• **To be done**
Rewrite the data from the line containing "Select Show in API Reference" through the line containing "Action: (577, 260)", replacing "Keyword Density" with "Readability" and keeping everything else the same.

• **Text and item location entries**

┄┄┄┄┄┄┄┄┄┄

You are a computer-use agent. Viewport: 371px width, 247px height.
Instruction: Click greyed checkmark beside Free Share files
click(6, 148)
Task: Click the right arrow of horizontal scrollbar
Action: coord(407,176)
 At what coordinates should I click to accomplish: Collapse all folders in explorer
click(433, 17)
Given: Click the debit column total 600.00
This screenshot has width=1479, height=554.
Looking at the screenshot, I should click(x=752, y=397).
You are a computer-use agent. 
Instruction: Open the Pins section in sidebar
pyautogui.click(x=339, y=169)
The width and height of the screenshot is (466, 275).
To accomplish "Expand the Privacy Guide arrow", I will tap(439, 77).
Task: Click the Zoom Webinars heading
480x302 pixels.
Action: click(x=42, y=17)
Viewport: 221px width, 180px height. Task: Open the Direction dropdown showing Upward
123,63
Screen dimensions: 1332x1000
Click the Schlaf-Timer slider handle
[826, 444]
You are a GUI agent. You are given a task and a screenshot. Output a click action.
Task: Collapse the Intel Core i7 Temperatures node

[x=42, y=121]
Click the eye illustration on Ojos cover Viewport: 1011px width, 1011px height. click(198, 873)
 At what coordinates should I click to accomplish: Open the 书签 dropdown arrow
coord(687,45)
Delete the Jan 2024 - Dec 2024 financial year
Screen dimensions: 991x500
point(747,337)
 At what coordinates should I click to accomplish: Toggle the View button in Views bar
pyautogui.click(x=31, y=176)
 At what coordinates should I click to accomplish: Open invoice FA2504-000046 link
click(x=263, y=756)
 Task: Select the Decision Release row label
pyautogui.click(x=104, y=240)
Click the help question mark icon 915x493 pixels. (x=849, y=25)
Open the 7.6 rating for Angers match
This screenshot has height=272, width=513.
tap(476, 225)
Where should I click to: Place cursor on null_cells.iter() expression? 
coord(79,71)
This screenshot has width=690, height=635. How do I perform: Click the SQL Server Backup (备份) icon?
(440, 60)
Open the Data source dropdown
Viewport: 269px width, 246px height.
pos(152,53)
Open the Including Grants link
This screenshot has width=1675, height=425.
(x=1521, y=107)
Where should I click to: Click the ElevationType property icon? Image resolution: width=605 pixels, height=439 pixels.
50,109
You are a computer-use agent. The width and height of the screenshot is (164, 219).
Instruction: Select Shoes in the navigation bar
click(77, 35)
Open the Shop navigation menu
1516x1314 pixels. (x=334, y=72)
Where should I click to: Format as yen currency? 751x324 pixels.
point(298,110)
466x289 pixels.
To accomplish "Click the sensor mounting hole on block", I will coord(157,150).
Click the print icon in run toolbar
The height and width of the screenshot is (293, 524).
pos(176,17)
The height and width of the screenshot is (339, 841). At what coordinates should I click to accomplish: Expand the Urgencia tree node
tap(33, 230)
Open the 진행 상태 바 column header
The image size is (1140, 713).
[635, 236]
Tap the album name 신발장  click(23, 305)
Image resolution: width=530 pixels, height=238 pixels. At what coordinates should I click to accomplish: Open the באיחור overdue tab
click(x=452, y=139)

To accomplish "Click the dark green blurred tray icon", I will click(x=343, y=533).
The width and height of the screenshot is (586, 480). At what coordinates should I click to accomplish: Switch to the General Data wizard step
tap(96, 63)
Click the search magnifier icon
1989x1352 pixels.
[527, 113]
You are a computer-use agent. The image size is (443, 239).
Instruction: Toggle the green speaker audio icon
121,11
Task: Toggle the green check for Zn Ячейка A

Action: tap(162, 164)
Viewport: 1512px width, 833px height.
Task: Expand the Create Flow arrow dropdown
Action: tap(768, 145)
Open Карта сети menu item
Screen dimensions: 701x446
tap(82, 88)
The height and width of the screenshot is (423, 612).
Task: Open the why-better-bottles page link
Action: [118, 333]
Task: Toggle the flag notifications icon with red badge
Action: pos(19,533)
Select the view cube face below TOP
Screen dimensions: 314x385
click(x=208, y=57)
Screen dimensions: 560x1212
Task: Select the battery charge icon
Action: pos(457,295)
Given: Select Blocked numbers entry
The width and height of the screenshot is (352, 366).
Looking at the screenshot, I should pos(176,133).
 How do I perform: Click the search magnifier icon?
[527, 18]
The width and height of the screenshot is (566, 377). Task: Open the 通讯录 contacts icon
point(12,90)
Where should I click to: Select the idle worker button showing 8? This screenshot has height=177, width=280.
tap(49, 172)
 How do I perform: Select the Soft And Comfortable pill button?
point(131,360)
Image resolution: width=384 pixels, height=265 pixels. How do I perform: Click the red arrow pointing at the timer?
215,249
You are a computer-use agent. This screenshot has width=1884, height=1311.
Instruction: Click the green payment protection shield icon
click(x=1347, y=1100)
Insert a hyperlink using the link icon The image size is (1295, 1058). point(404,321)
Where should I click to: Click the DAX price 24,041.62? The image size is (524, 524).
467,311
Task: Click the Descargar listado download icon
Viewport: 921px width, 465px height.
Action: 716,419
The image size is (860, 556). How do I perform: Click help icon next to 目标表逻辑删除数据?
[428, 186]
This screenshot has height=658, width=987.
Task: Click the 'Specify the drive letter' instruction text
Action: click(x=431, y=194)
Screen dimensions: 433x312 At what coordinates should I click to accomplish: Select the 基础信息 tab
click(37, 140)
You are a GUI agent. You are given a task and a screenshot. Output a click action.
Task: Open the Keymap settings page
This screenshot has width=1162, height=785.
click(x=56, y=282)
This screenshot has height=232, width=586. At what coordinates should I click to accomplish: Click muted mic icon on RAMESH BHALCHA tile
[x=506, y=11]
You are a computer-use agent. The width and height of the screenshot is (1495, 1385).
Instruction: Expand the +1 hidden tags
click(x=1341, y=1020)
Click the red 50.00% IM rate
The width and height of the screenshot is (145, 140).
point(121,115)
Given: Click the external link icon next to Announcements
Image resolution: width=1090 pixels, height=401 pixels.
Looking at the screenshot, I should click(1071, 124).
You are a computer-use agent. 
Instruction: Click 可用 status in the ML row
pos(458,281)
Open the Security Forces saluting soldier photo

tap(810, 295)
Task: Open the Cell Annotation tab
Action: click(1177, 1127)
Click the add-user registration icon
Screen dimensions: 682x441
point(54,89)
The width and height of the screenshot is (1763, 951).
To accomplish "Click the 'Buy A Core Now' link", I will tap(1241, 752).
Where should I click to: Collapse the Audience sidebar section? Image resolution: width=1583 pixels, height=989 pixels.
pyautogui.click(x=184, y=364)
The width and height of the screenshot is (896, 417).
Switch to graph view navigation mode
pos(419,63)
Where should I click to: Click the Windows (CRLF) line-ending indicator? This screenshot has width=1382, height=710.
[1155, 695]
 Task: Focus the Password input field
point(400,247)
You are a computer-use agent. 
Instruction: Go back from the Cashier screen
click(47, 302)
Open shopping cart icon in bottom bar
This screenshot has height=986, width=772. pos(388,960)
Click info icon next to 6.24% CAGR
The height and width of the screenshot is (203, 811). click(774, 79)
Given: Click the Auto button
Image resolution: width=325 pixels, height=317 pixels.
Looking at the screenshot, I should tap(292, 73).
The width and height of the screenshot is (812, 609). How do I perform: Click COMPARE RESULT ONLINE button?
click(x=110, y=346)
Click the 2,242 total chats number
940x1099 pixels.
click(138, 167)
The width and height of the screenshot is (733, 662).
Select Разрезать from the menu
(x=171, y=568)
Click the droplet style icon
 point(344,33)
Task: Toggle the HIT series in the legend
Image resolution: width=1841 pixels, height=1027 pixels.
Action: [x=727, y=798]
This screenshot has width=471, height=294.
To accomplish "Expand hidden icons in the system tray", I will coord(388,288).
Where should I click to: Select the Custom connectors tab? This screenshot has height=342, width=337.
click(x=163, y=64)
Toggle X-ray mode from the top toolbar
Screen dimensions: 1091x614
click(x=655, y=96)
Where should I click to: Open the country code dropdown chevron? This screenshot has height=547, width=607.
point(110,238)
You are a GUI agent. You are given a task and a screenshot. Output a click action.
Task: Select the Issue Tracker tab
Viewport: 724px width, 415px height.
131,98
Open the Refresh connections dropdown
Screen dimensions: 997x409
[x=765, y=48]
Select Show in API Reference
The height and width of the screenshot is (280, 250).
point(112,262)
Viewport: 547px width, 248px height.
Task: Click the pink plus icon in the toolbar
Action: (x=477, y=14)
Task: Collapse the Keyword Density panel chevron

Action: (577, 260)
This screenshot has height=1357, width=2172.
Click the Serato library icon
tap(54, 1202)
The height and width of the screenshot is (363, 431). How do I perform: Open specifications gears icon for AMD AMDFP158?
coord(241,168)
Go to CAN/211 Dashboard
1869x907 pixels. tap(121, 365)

┄┄┄┄┄┄┄┄┄┄

• **Full solution**
Select Show in API Reference
The height and width of the screenshot is (280, 250).
point(112,262)
Viewport: 547px width, 248px height.
Task: Click the pink plus icon in the toolbar
Action: (x=477, y=14)
Task: Collapse the Readability panel chevron

Action: (577, 260)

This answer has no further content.